一時間四十分強、釘付けになれることを保証します。私は初見の時に唖然茫然と見入り、ところどころ拍手さえしたくなりました。例えば、党大会開幕の辞で「あなたこそがドイツだ。私たちの故郷だ」やら高らかに宣言されてヒトラーがフッと笑いお馴染みのポーズで手を上げるあたり、そのタイミングというかリズムというか、絶妙なのです。とにかくオープニングの空の映像から始まり、すべての絵が美しくスタイリッシュです。音感絶妙のダンサーの踊りに恍惚となるような気分が味わえます。なんと堂々たる美意識であろうか。これはやばい。恐るべし、レニ・リーフェンシュタール。

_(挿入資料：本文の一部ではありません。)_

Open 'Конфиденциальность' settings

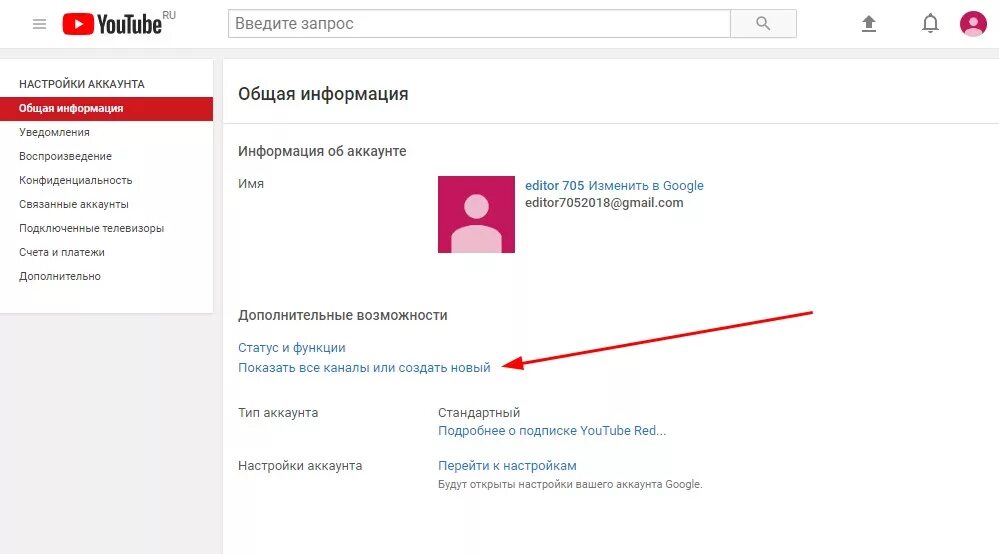(x=75, y=180)
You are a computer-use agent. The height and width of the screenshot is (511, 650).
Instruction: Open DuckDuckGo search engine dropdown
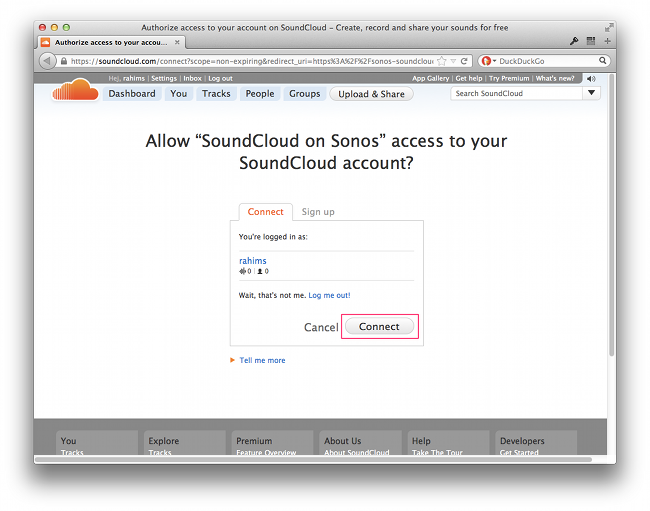point(489,61)
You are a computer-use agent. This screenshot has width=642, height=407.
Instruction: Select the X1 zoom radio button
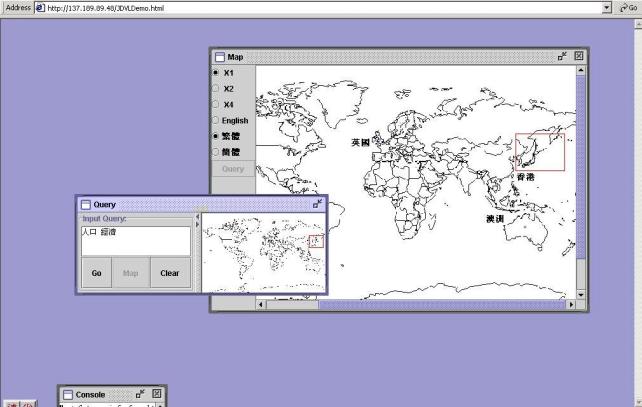pos(216,73)
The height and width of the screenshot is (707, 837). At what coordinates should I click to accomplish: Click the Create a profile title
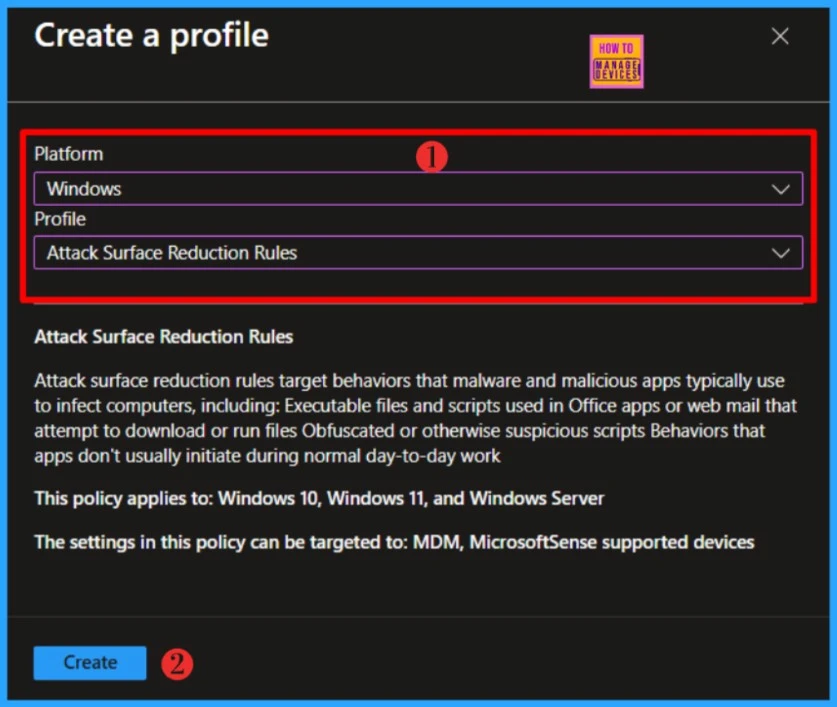[x=151, y=36]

当時のドイツ人が夢見た「再生」「健康」「幸福」「共同体」といったイメージが眩しくこちらにやって来る映画でもあります。同時にその直前までのドイツ人の絶望の深さも物語っています。「故郷(Heimat)」という言葉が何度か繰り返されますが、暗く重い雲がやっと割れ、青空が垣間見え、その向こうに夢見る故郷があると信じたのでしょう。まだ見ぬ故郷、この世にはない故郷が。この映像の中のドイツ人たちを滑稽だと笑う人間はよほど自分の高潔を疑わない幸福な人か、地獄を見ていない幸運な人か、想像力の欠如した人だと思います(地獄なら近いうちに地球規模で見れるかもしれない)。私は自分が当時のドイツ人ならばハイルヒトラーとやったであろうと本作品を見てほぼ確信しました。そう思わせてくれただけでもこれは私にとって史上最高最強の映画のひとつです。「理解」をもたらしてくれたという意味で。
人間とは何かと真剣に考えさせてくれる映画ですね。我々は「人間」なるものをとことん買い被っているのではないかと。自由意志とは何か。個人とは何か。幸福とは、絶望とは、希望とは。善とは。そしてこれが人類の近未来ではないと誰が断言出来るのか。もっともその時にレニ・リーフェンシュタールの如き才能が存在する確率はゼロに近いでしょうが。